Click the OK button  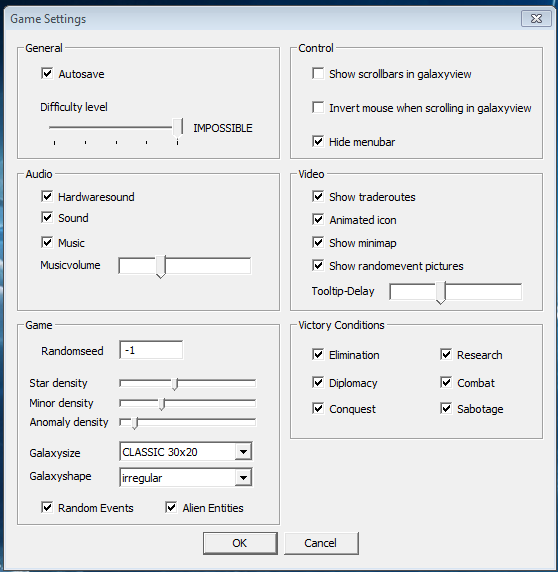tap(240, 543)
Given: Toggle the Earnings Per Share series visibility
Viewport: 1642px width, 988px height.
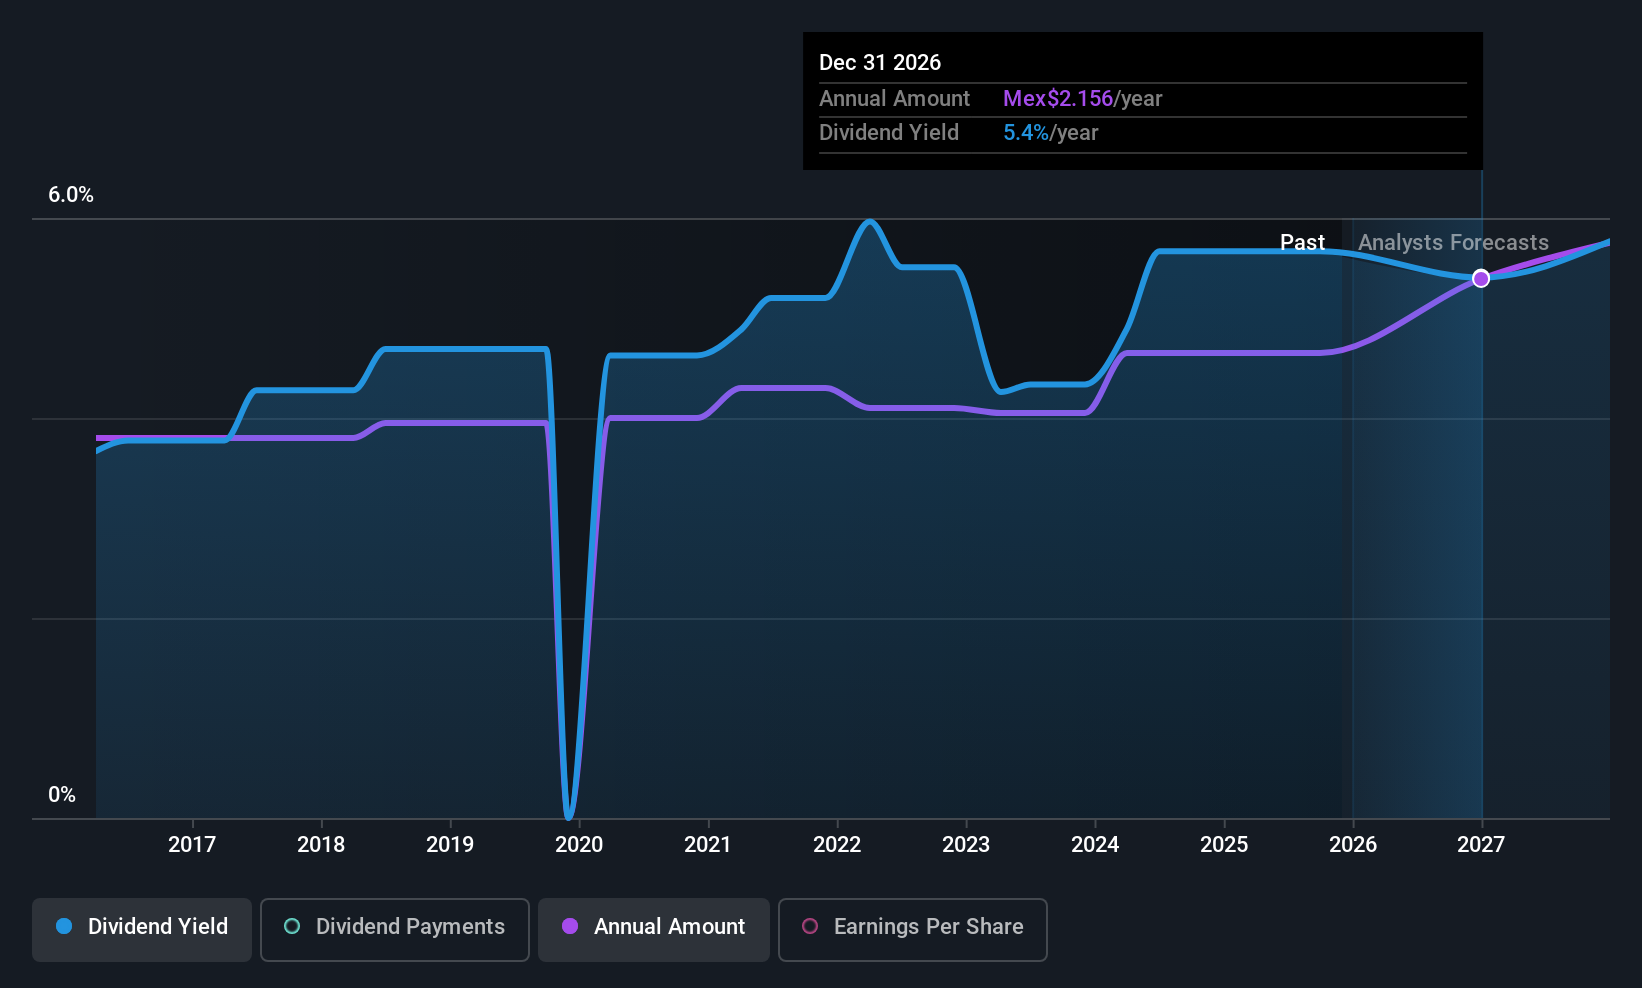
--
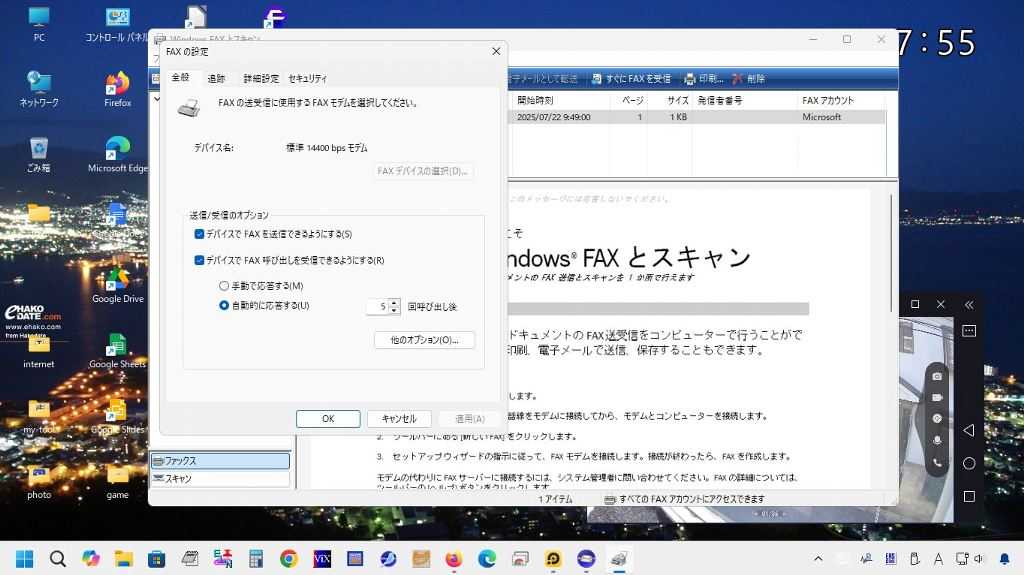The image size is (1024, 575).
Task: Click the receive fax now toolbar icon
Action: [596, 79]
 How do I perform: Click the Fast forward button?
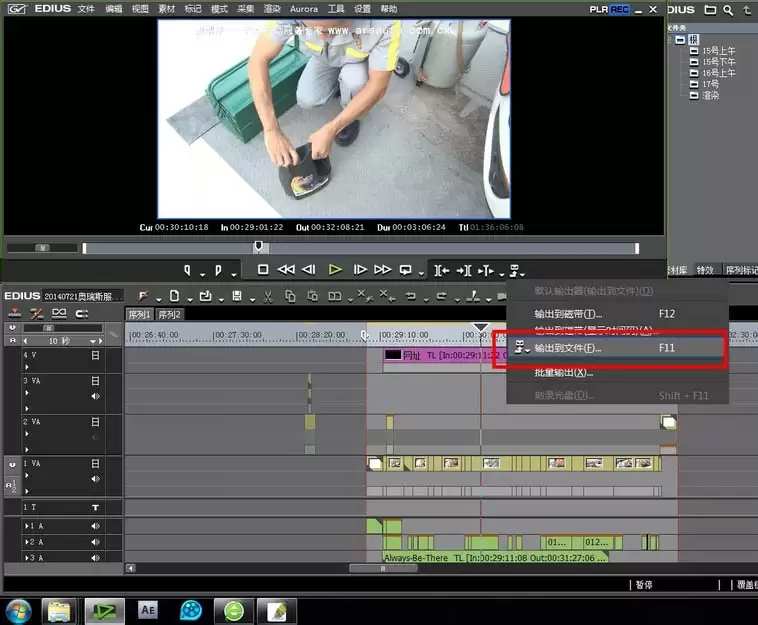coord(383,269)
...
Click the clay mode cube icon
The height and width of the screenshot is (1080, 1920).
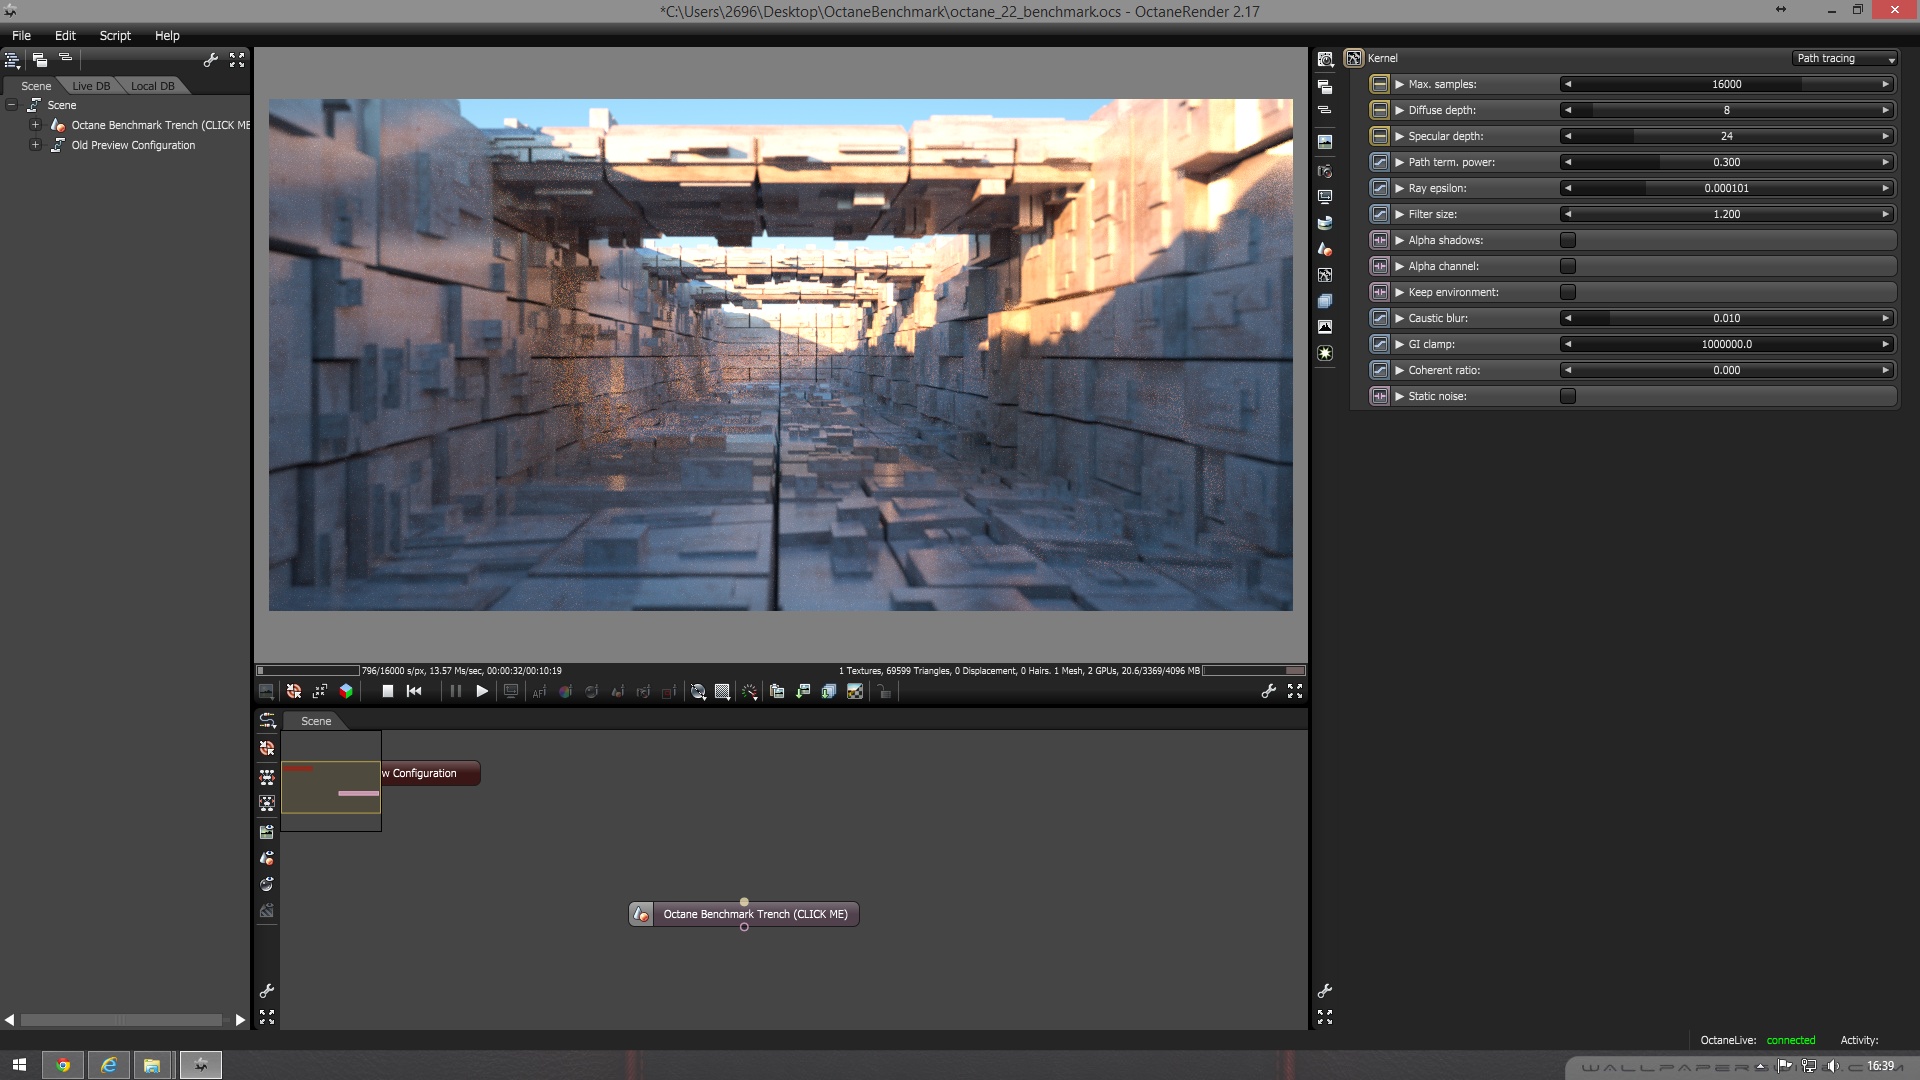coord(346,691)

> Set problem:
Quote the items again word for word, starting at the line that contains "Given: Toggle the" and stopping after the line that contains "Viewport: 1642px width, 988px height.".

> Response below:
Given: Toggle the Earnings Per Share series visibility
Viewport: 1642px width, 988px height.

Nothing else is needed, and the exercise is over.